(Dataset entries)
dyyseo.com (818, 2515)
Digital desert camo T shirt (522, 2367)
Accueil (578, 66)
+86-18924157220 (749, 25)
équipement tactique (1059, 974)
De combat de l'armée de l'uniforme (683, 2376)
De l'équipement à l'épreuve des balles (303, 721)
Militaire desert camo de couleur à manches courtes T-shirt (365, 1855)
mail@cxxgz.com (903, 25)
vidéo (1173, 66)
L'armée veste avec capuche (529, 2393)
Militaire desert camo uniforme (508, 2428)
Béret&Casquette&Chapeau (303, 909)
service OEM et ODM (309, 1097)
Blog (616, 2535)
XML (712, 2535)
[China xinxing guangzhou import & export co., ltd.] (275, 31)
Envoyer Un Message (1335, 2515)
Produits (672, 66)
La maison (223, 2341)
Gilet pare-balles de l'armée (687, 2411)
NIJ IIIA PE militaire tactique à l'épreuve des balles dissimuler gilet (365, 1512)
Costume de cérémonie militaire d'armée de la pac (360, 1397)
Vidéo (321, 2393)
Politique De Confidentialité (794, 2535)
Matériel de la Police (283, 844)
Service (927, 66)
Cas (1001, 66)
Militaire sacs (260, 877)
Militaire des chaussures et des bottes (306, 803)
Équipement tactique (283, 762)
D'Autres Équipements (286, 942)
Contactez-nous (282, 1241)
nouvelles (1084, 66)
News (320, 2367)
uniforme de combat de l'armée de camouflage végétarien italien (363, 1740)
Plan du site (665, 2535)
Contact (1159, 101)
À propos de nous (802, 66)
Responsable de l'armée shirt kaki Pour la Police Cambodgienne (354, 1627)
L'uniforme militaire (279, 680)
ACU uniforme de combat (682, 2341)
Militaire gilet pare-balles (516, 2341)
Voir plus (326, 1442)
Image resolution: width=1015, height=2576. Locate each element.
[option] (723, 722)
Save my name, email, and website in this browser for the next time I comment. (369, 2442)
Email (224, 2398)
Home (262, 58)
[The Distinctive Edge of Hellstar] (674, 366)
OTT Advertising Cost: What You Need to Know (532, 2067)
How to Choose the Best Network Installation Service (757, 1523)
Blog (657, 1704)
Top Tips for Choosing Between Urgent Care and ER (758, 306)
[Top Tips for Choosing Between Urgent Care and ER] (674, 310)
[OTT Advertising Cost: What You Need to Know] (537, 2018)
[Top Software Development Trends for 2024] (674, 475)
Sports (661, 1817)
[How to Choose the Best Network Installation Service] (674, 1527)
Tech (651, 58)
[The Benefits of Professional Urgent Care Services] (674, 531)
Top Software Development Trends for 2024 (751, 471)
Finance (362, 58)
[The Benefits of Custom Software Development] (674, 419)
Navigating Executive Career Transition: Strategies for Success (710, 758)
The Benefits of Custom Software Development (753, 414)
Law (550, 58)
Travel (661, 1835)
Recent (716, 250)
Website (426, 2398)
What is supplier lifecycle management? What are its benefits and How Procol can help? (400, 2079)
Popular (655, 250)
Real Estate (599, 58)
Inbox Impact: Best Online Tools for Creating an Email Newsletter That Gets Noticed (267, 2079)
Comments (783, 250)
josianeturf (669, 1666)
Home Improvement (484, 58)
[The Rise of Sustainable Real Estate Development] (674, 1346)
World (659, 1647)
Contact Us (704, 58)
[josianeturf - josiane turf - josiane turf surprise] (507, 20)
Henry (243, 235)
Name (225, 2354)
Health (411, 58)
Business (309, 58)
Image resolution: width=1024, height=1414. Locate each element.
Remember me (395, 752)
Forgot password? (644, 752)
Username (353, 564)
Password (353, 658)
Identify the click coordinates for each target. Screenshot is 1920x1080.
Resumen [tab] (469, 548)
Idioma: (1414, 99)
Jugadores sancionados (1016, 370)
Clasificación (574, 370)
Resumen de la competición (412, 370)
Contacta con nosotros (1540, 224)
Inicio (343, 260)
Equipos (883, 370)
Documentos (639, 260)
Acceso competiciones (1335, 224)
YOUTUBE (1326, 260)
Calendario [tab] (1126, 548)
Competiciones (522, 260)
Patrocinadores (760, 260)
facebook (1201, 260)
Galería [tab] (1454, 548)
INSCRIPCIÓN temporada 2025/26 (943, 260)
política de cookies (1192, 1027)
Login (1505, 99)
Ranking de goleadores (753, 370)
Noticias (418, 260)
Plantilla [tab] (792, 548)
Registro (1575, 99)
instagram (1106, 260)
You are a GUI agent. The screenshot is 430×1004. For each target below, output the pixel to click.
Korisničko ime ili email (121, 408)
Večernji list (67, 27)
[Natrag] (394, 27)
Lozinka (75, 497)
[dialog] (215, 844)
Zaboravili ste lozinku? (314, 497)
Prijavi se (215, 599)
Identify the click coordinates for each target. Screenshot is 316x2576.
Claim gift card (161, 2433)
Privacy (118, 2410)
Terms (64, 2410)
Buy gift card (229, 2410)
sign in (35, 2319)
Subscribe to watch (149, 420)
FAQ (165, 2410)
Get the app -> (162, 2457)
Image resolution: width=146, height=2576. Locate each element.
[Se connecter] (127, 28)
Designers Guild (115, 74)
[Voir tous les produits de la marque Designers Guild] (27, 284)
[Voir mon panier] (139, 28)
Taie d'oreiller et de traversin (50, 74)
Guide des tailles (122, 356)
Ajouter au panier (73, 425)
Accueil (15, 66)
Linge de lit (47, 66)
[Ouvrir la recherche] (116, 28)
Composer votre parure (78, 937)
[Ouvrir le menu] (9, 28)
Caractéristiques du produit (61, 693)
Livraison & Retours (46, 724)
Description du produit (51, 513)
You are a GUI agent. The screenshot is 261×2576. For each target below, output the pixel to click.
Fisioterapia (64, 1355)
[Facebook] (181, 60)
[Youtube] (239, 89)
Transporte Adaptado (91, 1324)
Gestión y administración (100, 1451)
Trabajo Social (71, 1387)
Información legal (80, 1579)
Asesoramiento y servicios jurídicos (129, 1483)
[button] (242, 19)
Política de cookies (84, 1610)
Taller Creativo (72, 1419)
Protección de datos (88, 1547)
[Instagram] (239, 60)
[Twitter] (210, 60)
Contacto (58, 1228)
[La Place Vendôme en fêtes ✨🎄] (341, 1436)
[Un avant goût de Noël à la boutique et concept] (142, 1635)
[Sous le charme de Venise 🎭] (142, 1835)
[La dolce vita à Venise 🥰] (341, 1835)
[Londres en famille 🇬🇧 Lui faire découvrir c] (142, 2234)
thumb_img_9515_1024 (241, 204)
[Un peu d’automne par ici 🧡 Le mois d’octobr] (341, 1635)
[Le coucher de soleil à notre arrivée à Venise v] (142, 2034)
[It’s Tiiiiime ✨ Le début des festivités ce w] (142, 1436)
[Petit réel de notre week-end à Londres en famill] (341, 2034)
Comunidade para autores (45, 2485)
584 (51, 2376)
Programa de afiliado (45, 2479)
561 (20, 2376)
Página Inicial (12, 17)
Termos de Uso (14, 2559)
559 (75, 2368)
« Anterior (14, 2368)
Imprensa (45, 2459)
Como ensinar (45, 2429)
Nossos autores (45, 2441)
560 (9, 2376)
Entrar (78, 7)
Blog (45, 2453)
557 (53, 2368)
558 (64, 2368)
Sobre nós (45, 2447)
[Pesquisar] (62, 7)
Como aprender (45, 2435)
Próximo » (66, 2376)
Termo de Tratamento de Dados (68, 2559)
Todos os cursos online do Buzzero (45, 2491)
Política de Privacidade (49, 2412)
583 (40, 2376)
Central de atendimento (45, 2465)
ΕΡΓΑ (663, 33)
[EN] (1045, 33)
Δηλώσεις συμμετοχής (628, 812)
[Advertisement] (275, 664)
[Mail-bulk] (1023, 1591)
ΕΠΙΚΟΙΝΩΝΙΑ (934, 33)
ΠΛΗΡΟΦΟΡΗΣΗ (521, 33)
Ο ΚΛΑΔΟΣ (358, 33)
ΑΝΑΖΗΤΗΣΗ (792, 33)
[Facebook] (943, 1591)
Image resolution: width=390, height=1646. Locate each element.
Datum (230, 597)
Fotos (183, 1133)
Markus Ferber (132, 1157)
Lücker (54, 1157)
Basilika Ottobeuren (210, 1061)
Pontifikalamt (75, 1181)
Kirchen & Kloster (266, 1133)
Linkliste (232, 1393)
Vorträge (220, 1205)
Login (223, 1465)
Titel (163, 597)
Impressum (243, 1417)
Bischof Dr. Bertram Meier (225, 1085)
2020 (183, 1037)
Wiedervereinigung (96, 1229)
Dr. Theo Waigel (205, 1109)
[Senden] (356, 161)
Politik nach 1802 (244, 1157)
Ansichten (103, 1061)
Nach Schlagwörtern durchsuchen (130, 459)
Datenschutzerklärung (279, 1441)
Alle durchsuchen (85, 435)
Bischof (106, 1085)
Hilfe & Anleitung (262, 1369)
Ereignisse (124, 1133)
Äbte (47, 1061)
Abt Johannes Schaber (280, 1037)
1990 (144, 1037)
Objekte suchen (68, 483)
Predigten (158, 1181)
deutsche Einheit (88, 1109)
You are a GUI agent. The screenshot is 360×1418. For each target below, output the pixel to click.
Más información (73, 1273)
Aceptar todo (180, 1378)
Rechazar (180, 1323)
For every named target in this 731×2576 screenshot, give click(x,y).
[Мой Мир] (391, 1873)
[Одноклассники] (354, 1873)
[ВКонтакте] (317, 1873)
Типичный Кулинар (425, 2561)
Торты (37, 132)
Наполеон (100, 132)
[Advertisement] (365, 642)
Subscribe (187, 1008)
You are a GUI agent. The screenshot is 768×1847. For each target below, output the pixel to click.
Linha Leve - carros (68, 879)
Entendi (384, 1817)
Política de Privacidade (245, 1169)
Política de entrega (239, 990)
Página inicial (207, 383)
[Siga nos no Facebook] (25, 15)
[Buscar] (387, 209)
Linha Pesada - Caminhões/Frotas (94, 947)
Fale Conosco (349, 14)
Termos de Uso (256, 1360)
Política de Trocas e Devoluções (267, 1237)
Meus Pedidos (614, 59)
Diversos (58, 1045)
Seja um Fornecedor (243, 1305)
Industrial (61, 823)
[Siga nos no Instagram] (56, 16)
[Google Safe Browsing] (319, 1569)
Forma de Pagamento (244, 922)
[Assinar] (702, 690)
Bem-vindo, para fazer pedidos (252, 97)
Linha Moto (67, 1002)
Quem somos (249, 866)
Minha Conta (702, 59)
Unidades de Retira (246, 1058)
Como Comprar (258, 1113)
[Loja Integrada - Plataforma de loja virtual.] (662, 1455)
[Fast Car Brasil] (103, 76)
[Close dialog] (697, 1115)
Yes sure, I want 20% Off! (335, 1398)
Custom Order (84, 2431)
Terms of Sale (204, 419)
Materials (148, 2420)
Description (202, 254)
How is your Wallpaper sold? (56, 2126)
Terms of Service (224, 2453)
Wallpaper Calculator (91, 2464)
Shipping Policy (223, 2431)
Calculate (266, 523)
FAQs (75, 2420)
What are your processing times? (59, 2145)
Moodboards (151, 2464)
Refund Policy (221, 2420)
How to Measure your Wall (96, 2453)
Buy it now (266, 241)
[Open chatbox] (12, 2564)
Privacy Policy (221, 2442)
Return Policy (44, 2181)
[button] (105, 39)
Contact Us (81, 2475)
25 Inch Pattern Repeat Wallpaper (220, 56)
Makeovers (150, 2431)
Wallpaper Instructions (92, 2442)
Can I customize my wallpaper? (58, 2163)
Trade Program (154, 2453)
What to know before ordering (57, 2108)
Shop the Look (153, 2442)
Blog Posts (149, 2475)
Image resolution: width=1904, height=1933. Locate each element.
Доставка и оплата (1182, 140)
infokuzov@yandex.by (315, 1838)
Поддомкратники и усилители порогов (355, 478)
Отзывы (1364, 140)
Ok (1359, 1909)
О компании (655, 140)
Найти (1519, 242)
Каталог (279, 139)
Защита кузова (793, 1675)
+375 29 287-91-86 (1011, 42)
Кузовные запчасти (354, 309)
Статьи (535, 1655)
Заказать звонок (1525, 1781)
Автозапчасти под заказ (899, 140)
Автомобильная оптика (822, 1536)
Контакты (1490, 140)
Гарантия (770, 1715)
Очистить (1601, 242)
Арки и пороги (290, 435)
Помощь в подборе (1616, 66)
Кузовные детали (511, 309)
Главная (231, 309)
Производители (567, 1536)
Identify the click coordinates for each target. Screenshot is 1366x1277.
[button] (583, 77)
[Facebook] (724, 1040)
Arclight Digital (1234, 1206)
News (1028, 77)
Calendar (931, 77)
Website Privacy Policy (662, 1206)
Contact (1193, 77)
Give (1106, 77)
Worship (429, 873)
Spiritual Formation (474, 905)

◆ Task prompt
Send back, unchanged, every line of the records from the one with "Контакты (1490, 140)" through the last.

◆ Task result
Контакты (1490, 140)
Гарантия (770, 1715)
Очистить (1601, 242)
Арки и пороги (290, 435)
Помощь в подборе (1616, 66)
Кузовные детали (511, 309)
Главная (231, 309)
Производители (567, 1536)
Identify the click coordinates for each target. Screenshot is 1366x1277.
[button] (583, 77)
[Facebook] (724, 1040)
Arclight Digital (1234, 1206)
News (1028, 77)
Calendar (931, 77)
Website Privacy Policy (662, 1206)
Contact (1193, 77)
Give (1106, 77)
Worship (429, 873)
Spiritual Formation (474, 905)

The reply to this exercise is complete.